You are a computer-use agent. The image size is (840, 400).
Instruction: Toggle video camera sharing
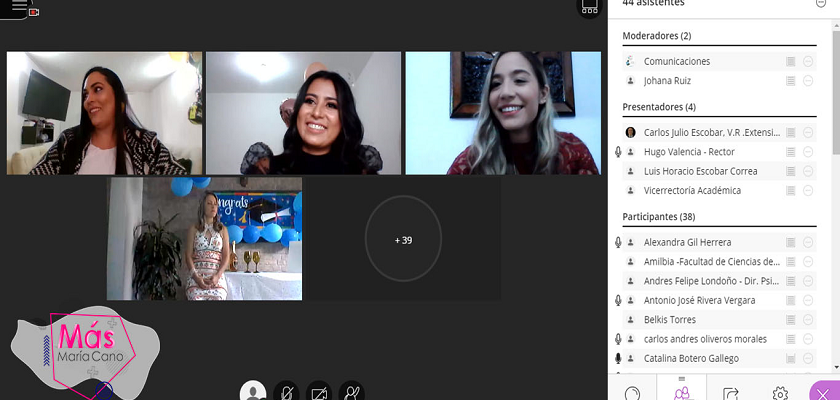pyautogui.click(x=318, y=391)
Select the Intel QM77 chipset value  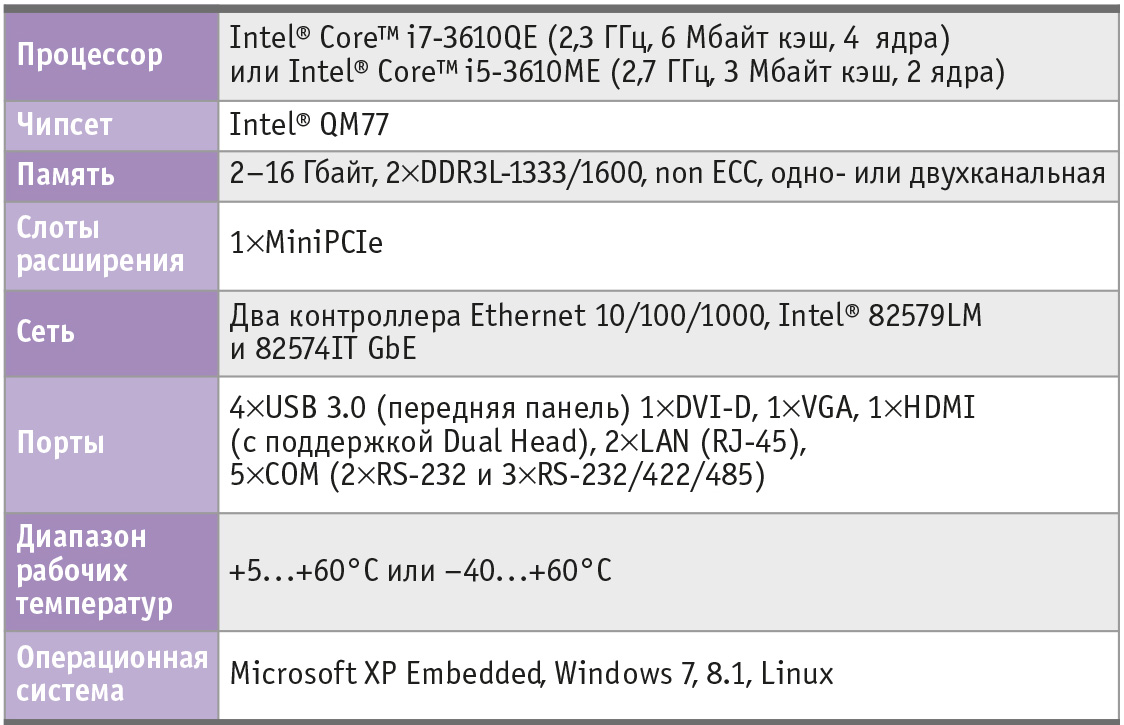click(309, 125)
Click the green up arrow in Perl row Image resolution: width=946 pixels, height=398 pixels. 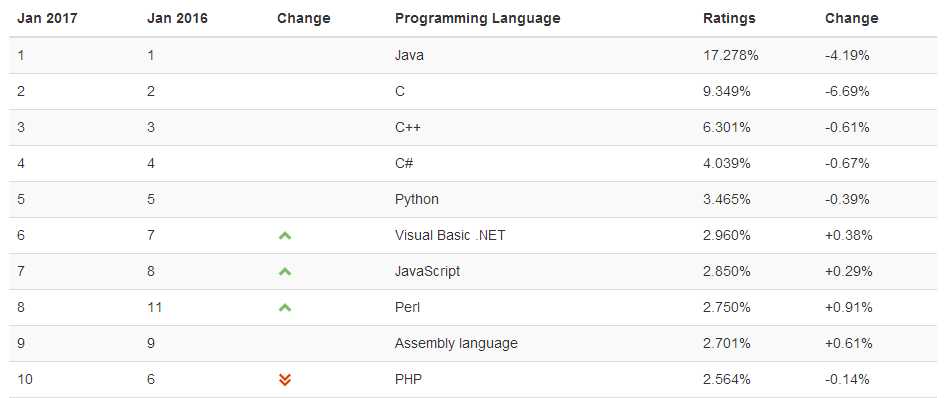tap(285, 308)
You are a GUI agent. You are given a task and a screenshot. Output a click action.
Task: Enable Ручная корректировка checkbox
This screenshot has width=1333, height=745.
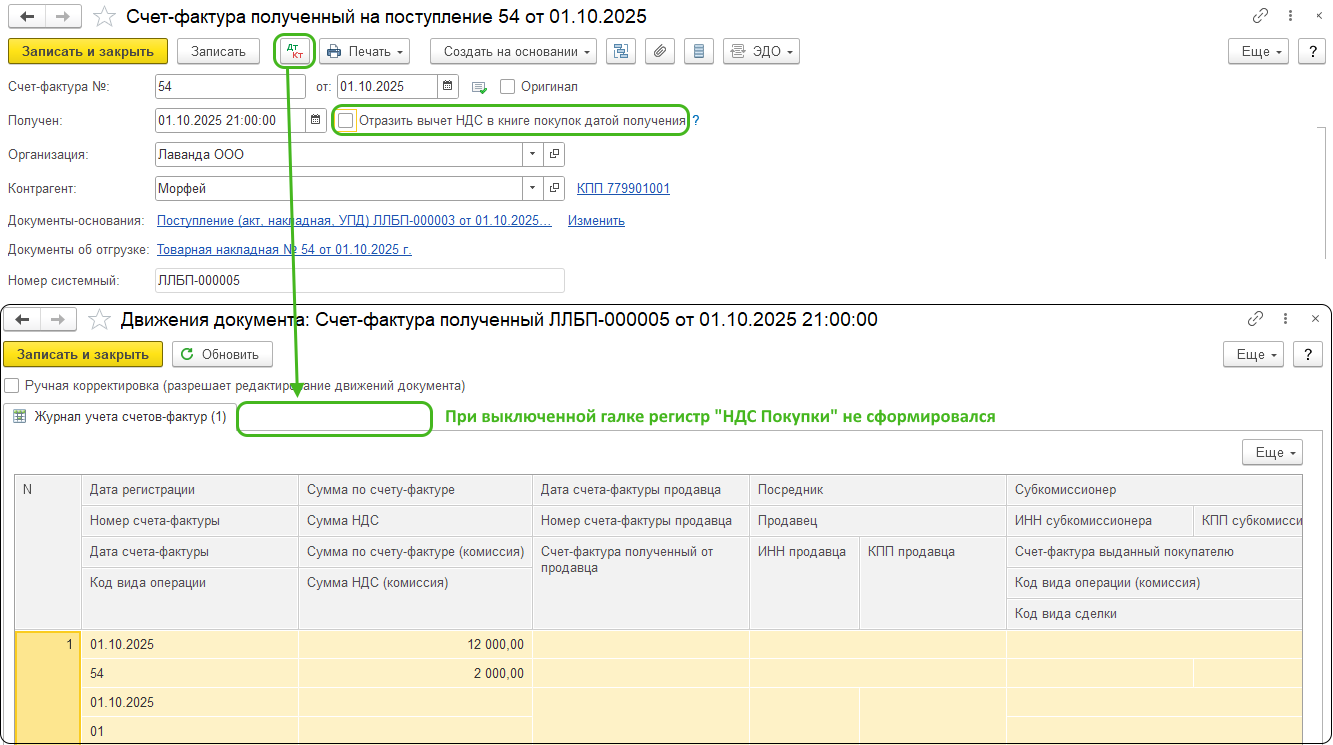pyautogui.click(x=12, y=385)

=====

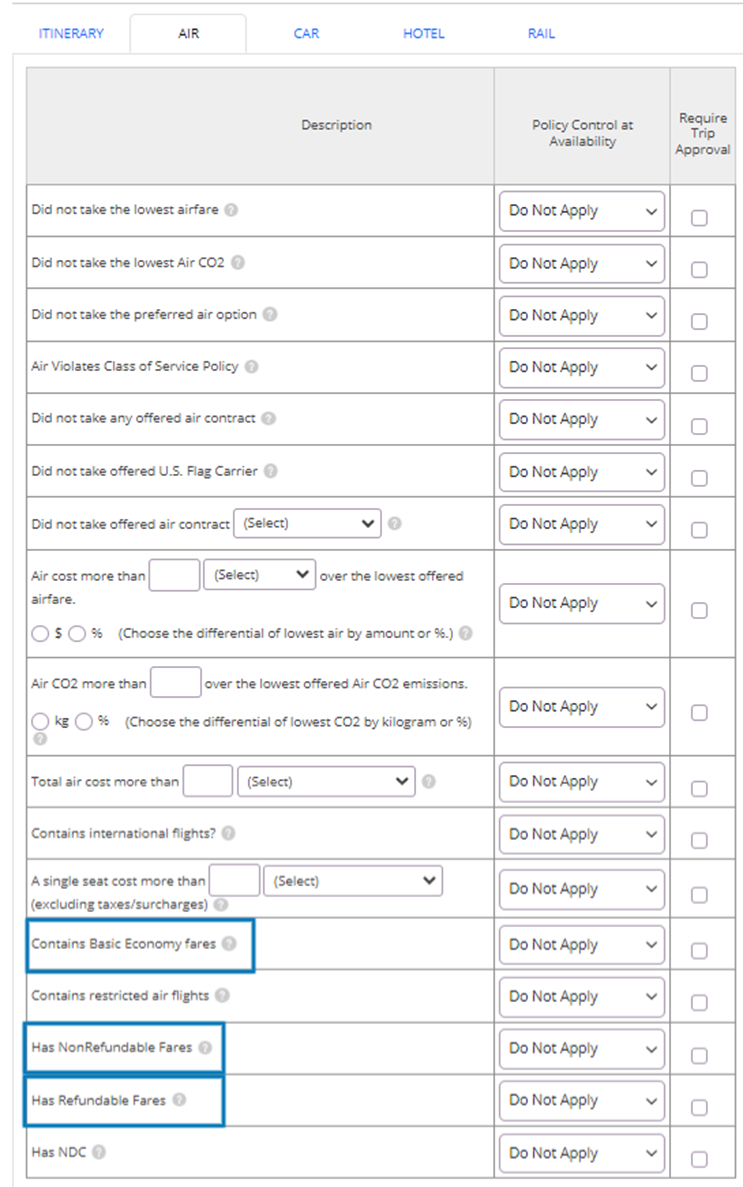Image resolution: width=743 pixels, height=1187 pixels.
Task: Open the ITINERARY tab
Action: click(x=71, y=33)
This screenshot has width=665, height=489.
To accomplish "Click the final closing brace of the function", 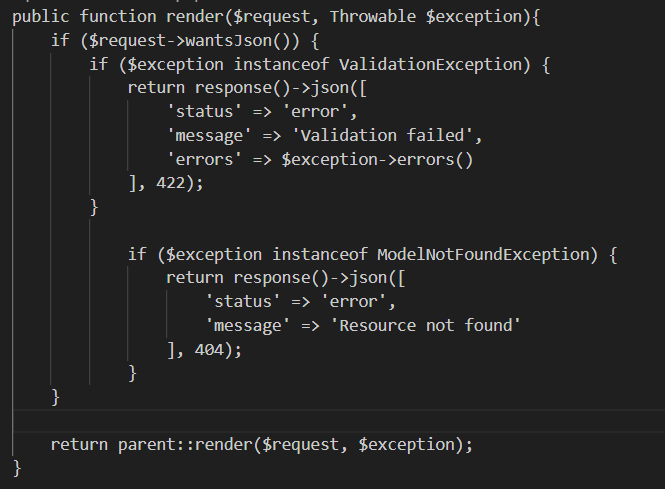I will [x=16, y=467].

=====

In the records above, find each line with the word "agent" and copy it.

▶ [Output of the exercise]
You are a computer-use agent. The image size is (840, 400).
You are a GUI agent. You are given a task and a screenshot. Output a click action.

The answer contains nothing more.